Extract to read
----

True Hit Locations is an article on how to design D&D 4E monsters “with weak spots”. Author Matthew J. Hanson has some monster-design variant rules for creating creatures that have parts that can be specifically targeted during tactical combat in order to impair extremely dangerous attacks, lowering unusually high defenses, or possibly slaying a seemingly unstoppable monster outright. While clearly not meant for every monster, the authors ideas can certainly be used to design some very memorable encounters, particularly against elite and solo type creatures that can only be bested by the most canny heroes.
Beer Run! is a new Pathfinder adventure by Christina Stiles designed for 5th level Pathfinder characters. The adventure is fairly linear in design, but features a pretty nifty map of an ice giants drinking haul (located later at the end of the PDF – I discovered it quite by accident, as there was no referenced to it with the adventure.)
Clockwork Monsters is a monster theme for use in transforming D&D 4E creatures into clockword-cyborgs. Author David Adams offers an interesting array of powers in the theme, but some of them feel a little too much like science-fiction as opposed to magically mechanical constructs. Overall, some inventive powers which might be appropriate for some campaign settings.

----

Directive A
According to the game reviews, what level of characters is the adventure Beer Run! designed for?

Dataset entries

----

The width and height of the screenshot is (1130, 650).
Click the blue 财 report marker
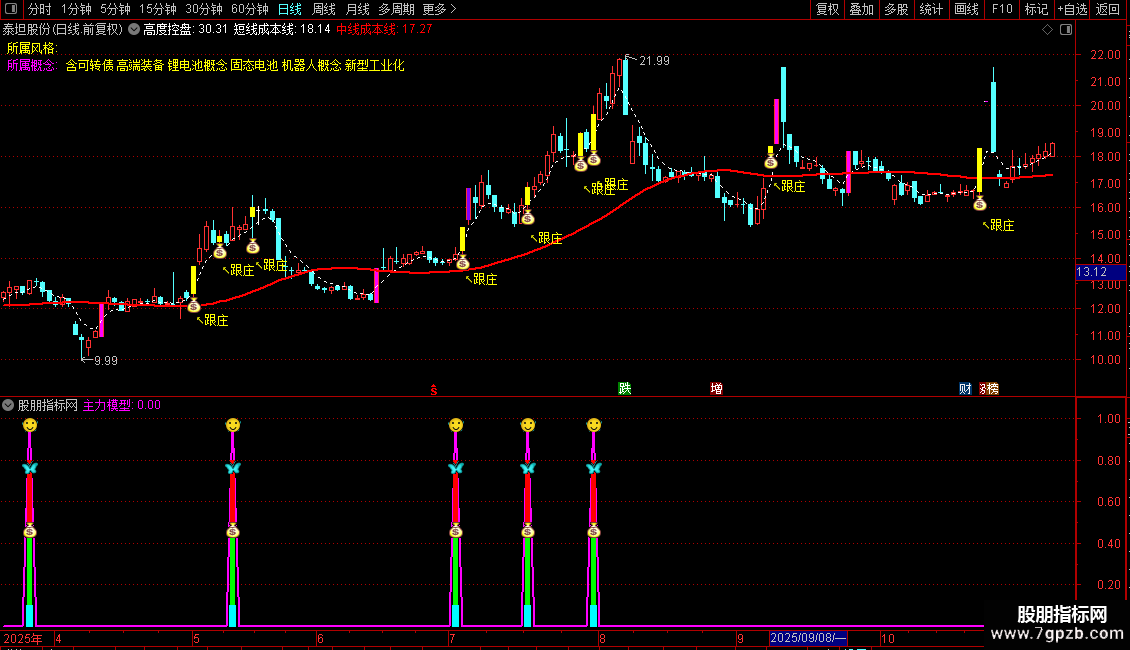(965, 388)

----

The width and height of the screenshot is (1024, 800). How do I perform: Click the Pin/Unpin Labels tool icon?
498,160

----

Directive B
Count the lines of the entries that contain the string "Click", with case counting. Give only the number.

Exercise response A
5th level Pathfinder characters.

Exercise response B
2